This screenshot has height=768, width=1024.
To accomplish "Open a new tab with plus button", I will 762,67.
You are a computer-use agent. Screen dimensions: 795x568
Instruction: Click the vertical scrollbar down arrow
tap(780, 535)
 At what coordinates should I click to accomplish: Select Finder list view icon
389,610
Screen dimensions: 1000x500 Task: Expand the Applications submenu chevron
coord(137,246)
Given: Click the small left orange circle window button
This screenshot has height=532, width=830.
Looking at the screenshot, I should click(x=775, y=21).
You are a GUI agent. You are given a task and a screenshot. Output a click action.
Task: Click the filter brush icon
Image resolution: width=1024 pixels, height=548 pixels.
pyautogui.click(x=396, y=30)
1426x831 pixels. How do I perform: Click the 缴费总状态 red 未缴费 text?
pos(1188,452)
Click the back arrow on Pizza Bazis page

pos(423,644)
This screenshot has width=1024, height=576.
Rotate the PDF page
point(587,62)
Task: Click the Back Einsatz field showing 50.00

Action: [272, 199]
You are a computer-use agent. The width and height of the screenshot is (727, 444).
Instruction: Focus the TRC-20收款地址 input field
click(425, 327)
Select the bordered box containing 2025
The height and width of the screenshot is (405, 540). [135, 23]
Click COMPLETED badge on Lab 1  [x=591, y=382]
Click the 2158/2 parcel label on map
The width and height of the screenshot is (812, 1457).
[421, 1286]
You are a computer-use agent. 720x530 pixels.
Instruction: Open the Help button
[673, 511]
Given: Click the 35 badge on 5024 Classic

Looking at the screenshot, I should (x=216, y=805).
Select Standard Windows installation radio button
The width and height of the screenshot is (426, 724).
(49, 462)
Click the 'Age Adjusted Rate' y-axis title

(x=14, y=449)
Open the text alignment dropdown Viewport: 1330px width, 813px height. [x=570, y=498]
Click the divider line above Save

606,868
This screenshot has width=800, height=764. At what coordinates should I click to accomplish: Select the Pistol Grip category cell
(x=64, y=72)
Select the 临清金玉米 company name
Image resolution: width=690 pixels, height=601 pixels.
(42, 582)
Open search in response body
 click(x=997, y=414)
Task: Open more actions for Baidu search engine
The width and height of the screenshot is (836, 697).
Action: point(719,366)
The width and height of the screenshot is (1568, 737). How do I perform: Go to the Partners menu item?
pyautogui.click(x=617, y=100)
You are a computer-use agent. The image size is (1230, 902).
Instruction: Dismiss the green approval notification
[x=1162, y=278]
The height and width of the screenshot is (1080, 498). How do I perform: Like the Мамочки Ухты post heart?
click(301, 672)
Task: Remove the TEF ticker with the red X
──────────────────────────────
Task item – Transcribe every entry, keeping each line exactly as it reads.

Output of the exercise –
This screenshot has height=768, width=1024.
To accomplish "Open a new tab with plus button", I will 762,67.
You are a computer-use agent. Screen dimensions: 795x568
Instruction: Click the vertical scrollbar down arrow
tap(780, 535)
 At what coordinates should I click to accomplish: Select Finder list view icon
389,610
Screen dimensions: 1000x500 Task: Expand the Applications submenu chevron
coord(137,246)
Given: Click the small left orange circle window button
This screenshot has height=532, width=830.
Looking at the screenshot, I should click(x=775, y=21).
You are a GUI agent. You are given a task and a screenshot. Output a click action.
Task: Click the filter brush icon
Image resolution: width=1024 pixels, height=548 pixels.
pyautogui.click(x=396, y=30)
1426x831 pixels. How do I perform: Click the 缴费总状态 red 未缴费 text?
pos(1188,452)
Click the back arrow on Pizza Bazis page

pos(423,644)
This screenshot has width=1024, height=576.
Rotate the PDF page
point(587,62)
Task: Click the Back Einsatz field showing 50.00

Action: [272, 199]
You are a computer-use agent. The width and height of the screenshot is (727, 444).
Instruction: Focus the TRC-20收款地址 input field
click(425, 327)
Select the bordered box containing 2025
The height and width of the screenshot is (405, 540). [135, 23]
Click COMPLETED badge on Lab 1  [x=591, y=382]
Click the 2158/2 parcel label on map
The width and height of the screenshot is (812, 1457).
[421, 1286]
You are a computer-use agent. 720x530 pixels.
Instruction: Open the Help button
[673, 511]
Given: Click the 35 badge on 5024 Classic

Looking at the screenshot, I should (x=216, y=805).
Select Standard Windows installation radio button
The width and height of the screenshot is (426, 724).
(49, 462)
Click the 'Age Adjusted Rate' y-axis title

(x=14, y=449)
Open the text alignment dropdown Viewport: 1330px width, 813px height. [x=570, y=498]
Click the divider line above Save

606,868
This screenshot has width=800, height=764. At what coordinates should I click to accomplish: Select the Pistol Grip category cell
(x=64, y=72)
Select the 临清金玉米 company name
Image resolution: width=690 pixels, height=601 pixels.
(42, 582)
Open search in response body
 click(x=997, y=414)
Task: Open more actions for Baidu search engine
The width and height of the screenshot is (836, 697).
Action: point(719,366)
The width and height of the screenshot is (1568, 737). How do I perform: Go to the Partners menu item?
pyautogui.click(x=617, y=100)
You are a computer-use agent. The image size is (1230, 902).
Instruction: Dismiss the green approval notification
[x=1162, y=278]
The height and width of the screenshot is (1080, 498). How do I perform: Like the Мамочки Ухты post heart?
click(301, 672)
Task: Remove the TEF ticker with the red X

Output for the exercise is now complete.